What is required: From the entries below, copy every line that holds the word "Check".
+ + +
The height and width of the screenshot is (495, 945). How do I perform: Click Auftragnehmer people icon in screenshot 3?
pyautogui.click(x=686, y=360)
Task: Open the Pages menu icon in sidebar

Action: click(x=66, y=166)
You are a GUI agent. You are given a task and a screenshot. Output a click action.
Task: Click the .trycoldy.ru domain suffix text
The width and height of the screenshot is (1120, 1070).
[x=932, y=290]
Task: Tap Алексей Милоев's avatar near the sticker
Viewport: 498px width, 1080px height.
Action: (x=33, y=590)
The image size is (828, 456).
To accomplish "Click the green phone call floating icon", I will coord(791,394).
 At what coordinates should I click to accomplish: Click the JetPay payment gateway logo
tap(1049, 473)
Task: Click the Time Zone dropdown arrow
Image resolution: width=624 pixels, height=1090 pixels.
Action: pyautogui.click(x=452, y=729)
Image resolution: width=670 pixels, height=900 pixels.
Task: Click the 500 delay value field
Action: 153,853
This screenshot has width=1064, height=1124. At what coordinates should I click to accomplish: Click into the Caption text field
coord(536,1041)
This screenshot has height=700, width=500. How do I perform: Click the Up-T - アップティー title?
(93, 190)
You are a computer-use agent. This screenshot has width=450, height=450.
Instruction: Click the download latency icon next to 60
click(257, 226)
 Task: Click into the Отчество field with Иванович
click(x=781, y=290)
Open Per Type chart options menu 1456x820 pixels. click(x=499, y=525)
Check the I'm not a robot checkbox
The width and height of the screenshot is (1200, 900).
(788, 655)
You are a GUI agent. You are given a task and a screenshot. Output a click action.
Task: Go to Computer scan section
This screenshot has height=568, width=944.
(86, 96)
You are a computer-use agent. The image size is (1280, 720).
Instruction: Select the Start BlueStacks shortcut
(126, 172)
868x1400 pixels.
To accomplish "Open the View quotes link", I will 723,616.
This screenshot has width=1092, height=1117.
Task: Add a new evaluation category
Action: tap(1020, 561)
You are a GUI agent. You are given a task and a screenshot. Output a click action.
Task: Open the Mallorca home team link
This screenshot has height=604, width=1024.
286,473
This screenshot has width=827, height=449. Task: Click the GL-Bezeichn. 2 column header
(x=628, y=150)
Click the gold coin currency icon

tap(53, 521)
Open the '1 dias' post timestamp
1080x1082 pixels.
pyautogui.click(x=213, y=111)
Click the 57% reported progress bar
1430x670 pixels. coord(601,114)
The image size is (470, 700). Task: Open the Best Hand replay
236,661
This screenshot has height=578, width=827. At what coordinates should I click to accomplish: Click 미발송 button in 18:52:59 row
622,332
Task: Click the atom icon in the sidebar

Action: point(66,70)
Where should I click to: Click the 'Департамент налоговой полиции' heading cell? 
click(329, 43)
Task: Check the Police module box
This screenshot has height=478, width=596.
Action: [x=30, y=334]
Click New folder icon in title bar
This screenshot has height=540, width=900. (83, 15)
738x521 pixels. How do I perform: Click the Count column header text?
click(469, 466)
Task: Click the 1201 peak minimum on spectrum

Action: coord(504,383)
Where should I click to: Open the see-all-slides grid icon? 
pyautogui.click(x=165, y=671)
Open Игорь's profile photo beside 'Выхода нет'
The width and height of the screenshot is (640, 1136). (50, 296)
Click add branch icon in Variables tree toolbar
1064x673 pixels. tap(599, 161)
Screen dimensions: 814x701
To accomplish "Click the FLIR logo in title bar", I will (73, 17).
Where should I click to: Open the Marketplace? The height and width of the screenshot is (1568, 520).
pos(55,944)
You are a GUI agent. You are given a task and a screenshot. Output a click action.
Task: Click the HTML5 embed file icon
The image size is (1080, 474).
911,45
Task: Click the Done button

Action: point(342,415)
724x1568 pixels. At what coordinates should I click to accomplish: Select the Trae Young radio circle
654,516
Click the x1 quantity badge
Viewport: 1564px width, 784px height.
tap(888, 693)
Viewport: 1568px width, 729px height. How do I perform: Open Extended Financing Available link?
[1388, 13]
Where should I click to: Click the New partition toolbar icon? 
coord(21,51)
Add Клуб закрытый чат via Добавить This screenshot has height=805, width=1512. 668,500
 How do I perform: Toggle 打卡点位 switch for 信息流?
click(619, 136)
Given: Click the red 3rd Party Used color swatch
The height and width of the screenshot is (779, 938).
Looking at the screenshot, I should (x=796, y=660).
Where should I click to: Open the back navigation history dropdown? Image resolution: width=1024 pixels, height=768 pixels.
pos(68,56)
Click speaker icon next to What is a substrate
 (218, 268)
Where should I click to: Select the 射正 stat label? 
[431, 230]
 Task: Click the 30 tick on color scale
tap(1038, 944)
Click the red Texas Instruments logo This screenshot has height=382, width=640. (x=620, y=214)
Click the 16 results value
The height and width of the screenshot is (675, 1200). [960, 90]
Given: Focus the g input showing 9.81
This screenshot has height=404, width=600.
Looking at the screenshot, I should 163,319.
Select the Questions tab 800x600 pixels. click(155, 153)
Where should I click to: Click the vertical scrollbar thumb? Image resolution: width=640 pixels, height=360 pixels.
+ + +
Task output:
Check the I'm not a robot checkbox
Task: Check the Police module box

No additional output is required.